International Christian Concern
Imprisoned Christian Accused of Blasphemy in Pakistan Shot Dead by Police
Another Inmate Accused of Blasphemy Wounded During the Attack
International Christian Concern (ICC) has learned that Christian pastor Zafar Bhatti was shot and killed by a policeman in Adiyala jail located in Rawalpindi, next to Pakistan's capital, Islamabad. In July 2012, Bhatti was accused of blasphemy and has since been imprisoned at Adiyala jail awaiting trial. Bhatti's cellmate, Muhammad Asghar, who has a history of mental illness and is also accused of blasphemy, was wounded in the attack.
According to reports from human rights group Life for All, Bhatti had been receiving death threats in prison both from other inmates and from guards before being murdered. "This is a barbaric act," Xavier Williams of Life for All told The Express Tribune. "There had been threats. The court should have instructed police to ensure Bhatti's safety."
"[The] killing of a person who is falsely accused is mockery of the judicial system," Williams told Dawn. "The protectors of the innocent have become the predators."

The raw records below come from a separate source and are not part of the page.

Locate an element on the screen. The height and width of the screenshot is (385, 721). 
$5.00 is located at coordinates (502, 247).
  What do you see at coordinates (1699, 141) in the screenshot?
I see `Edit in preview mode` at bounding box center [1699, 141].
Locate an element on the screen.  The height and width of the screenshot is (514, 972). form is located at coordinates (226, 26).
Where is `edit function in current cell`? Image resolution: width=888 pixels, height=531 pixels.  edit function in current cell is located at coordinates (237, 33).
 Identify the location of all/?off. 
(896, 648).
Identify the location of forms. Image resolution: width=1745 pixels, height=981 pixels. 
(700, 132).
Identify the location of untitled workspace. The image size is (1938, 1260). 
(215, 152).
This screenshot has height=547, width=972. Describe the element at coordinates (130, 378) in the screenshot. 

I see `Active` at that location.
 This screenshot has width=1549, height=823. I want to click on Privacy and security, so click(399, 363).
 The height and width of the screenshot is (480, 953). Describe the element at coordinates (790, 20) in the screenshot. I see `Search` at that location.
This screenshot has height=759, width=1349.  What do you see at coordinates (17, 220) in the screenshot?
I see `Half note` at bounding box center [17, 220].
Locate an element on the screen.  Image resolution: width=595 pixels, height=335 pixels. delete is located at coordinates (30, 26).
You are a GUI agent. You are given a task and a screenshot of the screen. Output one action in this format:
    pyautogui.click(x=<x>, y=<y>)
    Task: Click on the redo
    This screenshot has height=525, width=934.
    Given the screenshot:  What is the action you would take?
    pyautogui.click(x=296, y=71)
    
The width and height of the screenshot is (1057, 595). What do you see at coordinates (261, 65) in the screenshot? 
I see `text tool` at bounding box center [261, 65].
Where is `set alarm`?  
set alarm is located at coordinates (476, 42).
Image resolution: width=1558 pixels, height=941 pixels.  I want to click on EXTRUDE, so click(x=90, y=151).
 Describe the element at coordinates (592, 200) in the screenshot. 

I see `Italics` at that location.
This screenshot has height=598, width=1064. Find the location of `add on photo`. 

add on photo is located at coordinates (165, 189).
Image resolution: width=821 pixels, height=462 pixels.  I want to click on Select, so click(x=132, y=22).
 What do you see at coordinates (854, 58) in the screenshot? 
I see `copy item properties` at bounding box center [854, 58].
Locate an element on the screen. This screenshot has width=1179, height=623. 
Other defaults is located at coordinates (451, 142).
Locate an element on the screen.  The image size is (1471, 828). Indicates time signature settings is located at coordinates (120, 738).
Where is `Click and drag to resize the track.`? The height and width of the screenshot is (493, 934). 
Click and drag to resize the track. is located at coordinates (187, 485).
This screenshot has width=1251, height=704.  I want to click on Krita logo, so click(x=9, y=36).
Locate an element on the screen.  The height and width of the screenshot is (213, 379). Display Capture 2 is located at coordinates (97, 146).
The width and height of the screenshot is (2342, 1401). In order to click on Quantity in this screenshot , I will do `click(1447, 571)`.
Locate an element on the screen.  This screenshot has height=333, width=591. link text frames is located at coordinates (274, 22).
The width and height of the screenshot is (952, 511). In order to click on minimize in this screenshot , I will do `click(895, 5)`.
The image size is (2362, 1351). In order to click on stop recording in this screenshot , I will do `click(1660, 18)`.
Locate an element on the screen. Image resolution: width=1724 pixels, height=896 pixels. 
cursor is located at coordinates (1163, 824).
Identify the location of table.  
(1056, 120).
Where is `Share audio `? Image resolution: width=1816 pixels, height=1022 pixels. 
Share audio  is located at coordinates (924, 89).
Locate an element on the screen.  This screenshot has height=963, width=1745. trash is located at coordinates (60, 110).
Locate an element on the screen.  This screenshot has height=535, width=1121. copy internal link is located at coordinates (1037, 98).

Bhatti was accused of blasphemy on July 11, 2012 when First Information Report (FIR) #526 was registered against him in the New Town police station. The FIR alleged that Bhatti sent blasphemous text messages to Ahmed Khan, then deputy secretary of Jamaat Ahle Sunnat, a Pakistani Muslim organization.
On July 16, Bhatti was arrested by police and then brutally tortured for several days as police attempted to extract a confession from him. When Bhatti did not confess to the allegations leveled against him, the police presented him to the court to be formally charged.
In court, Bhatti's family was able to meet Bhatti and found him in a "fragile condition." Family members asked police why Bhatti had been beaten so badly, to which the police responded, "The family should thank God that he was still alive, otherwise, they would have killed him for what he had done." Bhatti was remanded to Adiyala jail on December 18 after the court refused to accept his bail plea.
At least 48 people accused of blasphemy have been extra-judicially killed in Pakistan, including seven in prison or outside of the courts, according to Life for All. Christians and other religious minorities are disproportionately accused and convicted under Pakistan's controversial blasphemy laws. In 2013, thirty-six individuals were accused of blasphemy in Pakistan. Of that thirty-six, thirty were religious minorities and twelve of those were Christians. Christians make up only two percent of Pakistan's population; the fact that one-third of blasphemy accusations made in 2013 were leveled against Christians is highly disturbing.
ICC's Regional Manager for South Asia, William Stark, said, "This most recent incident involving Pakistan's controversial blasphemy law should once again bring the abuse of this law back into international discussions. Originally written to protect against religious intolerance, the law has warped into a tool used by extremists and others to settle personal scores and persecute Pakistan's vulnerable religious minorities. Beyond being disproportionately accused and convicted of blasphemy, the vast majority of blasphemy accusations brought against Christians are false, like the accusations leveled in this particular incident. Unfortunately, pressure for Islamic radical groups and general discrimination against Christians in Pakistan has transformed trial courts into little more than rubber stamps for blasphemy accusations brought against Christians, regardless of the evidence brought to bear in the case. Also, little is done to ensure the safety of those merely accused of blasphemy, leading to the deaths of at least 48 people, many of whom could have been proven innocent."